### Consigne A:
Recopiez à l'identique le listing, depuis sa première ligne jusqu'à la ligne contenant "pos(145,53)", bornes comprises.

### Passage fourni:
Très rapidement, les compagnies internationales ont relancé leur production de pétrole. Il faudra, toutefois, moderniser l’ensemble de la filière.
Entre 22 000 et 25 000 personnes auraient été tuées pendant la guerre civile en Libye. La révolution, qui a duré officiellement huit mois (entre le 17 février et le 23 octobre 2011), a été menée par la jeunesse de ce pays. Une jeunesse avide de liberté, enthousiaste après le printemps arabe en Tunisie. En Libye, l’âge moyen est inférieur à 25 ans et les moins de 15 ans composent un tiers de la population. Cette jeunesse est confrontée au chômage, voire à la pauvreté. Le chômage toucherait un tiers des actifs et si nombre d’entre eux ne recouraient pas à l’économie informelle, la barre des 40 % serait sans doute franchie.

### Consigne B:
Reproduisez fidèlement le passage sur la Libye, de "Entre 22 000" jusqu'à "sans doute franchie." inclus.

### Données fournies:
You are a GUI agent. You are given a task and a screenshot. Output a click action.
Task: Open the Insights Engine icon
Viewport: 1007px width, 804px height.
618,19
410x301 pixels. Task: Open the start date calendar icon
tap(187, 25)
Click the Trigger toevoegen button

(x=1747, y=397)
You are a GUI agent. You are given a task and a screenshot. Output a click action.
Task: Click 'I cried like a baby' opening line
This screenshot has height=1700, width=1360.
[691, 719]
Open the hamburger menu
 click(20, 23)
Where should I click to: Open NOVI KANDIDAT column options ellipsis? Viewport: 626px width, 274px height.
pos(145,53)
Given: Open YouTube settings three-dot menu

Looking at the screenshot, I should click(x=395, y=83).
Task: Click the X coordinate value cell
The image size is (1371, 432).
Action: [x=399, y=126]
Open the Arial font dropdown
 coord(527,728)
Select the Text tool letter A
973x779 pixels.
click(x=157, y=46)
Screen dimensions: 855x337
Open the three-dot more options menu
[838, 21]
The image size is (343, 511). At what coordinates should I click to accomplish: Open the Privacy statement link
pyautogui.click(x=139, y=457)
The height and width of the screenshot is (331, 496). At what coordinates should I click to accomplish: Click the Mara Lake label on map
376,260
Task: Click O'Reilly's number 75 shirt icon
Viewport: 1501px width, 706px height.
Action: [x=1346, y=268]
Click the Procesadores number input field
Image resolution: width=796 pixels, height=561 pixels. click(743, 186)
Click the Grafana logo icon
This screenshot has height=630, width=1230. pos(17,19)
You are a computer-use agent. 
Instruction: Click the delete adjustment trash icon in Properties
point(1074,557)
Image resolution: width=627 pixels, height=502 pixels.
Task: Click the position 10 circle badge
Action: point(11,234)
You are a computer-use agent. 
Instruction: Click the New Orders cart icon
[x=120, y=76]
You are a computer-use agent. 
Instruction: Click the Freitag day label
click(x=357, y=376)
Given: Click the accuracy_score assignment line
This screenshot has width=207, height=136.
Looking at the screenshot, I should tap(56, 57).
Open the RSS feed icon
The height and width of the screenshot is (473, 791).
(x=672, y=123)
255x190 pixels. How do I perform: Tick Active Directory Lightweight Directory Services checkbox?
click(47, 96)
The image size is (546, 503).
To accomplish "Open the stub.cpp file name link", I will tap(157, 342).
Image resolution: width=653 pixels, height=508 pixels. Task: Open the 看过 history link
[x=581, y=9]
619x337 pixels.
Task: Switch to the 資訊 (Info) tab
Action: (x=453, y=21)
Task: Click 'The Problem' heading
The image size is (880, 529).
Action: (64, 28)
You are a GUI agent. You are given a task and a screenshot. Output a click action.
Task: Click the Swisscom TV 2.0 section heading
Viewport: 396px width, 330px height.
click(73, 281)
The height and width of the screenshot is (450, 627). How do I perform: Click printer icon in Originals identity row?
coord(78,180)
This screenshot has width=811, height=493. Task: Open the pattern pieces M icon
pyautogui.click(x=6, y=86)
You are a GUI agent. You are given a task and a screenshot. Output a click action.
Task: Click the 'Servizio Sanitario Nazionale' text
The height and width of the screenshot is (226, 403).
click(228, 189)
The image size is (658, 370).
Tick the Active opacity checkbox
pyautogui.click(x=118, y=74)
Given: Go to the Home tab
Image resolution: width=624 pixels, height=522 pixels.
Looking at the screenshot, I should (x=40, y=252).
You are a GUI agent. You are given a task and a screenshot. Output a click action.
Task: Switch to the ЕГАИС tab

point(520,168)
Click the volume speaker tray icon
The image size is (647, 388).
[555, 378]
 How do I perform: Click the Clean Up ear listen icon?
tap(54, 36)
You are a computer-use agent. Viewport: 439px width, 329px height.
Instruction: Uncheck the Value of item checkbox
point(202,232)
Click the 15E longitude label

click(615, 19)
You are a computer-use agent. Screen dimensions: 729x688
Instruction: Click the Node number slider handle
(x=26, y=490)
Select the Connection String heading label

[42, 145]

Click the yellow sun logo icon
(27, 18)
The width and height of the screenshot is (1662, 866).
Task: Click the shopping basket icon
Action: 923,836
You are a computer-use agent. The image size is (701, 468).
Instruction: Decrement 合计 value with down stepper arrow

### Réponse A:
You are a GUI agent. You are given a task and a screenshot. Output a click action.
Task: Open the Insights Engine icon
Viewport: 1007px width, 804px height.
618,19
410x301 pixels. Task: Open the start date calendar icon
tap(187, 25)
Click the Trigger toevoegen button

(x=1747, y=397)
You are a GUI agent. You are given a task and a screenshot. Output a click action.
Task: Click 'I cried like a baby' opening line
This screenshot has height=1700, width=1360.
[691, 719]
Open the hamburger menu
 click(20, 23)
Where should I click to: Open NOVI KANDIDAT column options ellipsis? Viewport: 626px width, 274px height.
pos(145,53)

### Réponse B:
Entre 22 000 et 25 000 personnes auraient été tuées pendant la guerre civile en Libye. La révolution, qui a duré officiellement huit mois (entre le 17 février et le 23 octobre 2011), a été menée par la jeunesse de ce pays. Une jeunesse avide de liberté, enthousiaste après le printemps arabe en Tunisie. En Libye, l’âge moyen est inférieur à 25 ans et les moins de 15 ans composent un tiers de la population. Cette jeunesse est confrontée au chômage, voire à la pauvreté. Le chômage toucherait un tiers des actifs et si nombre d’entre eux ne recouraient pas à l’économie informelle, la barre des 40 % serait sans doute franchie.